• _TASK TO CARRY OUT_:
Return exactly the final stretch of the records below, opening with the line that contains "This screenshot has width=1313, height=924." and closing with the last line.

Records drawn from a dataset
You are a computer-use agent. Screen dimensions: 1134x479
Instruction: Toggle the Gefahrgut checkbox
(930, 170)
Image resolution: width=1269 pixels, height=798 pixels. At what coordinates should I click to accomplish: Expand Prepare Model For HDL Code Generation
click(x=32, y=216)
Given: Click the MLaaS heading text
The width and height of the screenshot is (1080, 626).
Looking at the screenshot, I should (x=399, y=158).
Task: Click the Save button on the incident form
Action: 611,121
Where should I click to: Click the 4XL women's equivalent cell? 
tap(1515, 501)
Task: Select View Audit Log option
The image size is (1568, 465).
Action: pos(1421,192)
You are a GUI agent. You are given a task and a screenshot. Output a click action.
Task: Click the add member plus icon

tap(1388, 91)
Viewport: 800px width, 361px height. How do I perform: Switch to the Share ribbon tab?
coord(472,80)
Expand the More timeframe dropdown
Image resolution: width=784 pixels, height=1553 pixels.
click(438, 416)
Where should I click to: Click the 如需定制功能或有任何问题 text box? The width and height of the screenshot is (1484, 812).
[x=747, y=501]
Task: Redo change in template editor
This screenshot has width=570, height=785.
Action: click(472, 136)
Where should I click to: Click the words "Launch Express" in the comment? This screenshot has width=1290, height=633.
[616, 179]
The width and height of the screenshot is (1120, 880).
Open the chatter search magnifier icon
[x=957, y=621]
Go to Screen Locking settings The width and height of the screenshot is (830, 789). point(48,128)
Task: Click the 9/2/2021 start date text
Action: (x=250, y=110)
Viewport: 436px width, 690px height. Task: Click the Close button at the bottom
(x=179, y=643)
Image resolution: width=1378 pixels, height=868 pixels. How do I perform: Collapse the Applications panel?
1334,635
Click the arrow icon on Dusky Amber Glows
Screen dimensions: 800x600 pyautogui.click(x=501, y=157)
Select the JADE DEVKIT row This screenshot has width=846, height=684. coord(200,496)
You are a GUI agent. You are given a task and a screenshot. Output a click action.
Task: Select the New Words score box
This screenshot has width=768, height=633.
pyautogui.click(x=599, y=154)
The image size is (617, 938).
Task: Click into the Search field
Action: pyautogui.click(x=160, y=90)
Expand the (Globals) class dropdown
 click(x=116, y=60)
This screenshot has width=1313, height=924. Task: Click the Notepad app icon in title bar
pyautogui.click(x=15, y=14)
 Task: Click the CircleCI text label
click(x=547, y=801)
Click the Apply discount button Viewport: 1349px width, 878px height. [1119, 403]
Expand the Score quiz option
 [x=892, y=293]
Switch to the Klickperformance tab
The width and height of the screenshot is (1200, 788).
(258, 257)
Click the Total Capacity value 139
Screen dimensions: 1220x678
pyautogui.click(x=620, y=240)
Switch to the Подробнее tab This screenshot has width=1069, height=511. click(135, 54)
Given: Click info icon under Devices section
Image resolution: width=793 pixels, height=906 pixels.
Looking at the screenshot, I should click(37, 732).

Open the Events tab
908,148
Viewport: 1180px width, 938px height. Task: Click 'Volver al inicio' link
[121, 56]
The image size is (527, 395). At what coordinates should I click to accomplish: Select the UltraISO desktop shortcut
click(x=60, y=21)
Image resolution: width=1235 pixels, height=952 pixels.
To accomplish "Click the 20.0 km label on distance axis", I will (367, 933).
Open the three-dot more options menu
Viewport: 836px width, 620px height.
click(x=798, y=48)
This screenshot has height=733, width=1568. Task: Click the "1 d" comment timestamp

• _TASK RESPONSE_:
This screenshot has width=1313, height=924. Task: Click the Notepad app icon in title bar
pyautogui.click(x=15, y=14)
 Task: Click the CircleCI text label
click(x=547, y=801)
Click the Apply discount button Viewport: 1349px width, 878px height. [1119, 403]
Expand the Score quiz option
 [x=892, y=293]
Switch to the Klickperformance tab
The width and height of the screenshot is (1200, 788).
(258, 257)
Click the Total Capacity value 139
Screen dimensions: 1220x678
pyautogui.click(x=620, y=240)
Switch to the Подробнее tab This screenshot has width=1069, height=511. click(135, 54)
Given: Click info icon under Devices section
Image resolution: width=793 pixels, height=906 pixels.
Looking at the screenshot, I should click(37, 732).

Open the Events tab
908,148
Viewport: 1180px width, 938px height. Task: Click 'Volver al inicio' link
[121, 56]
The image size is (527, 395). At what coordinates should I click to accomplish: Select the UltraISO desktop shortcut
click(x=60, y=21)
Image resolution: width=1235 pixels, height=952 pixels.
To accomplish "Click the 20.0 km label on distance axis", I will (367, 933).
Open the three-dot more options menu
Viewport: 836px width, 620px height.
click(x=798, y=48)
This screenshot has height=733, width=1568. Task: Click the "1 d" comment timestamp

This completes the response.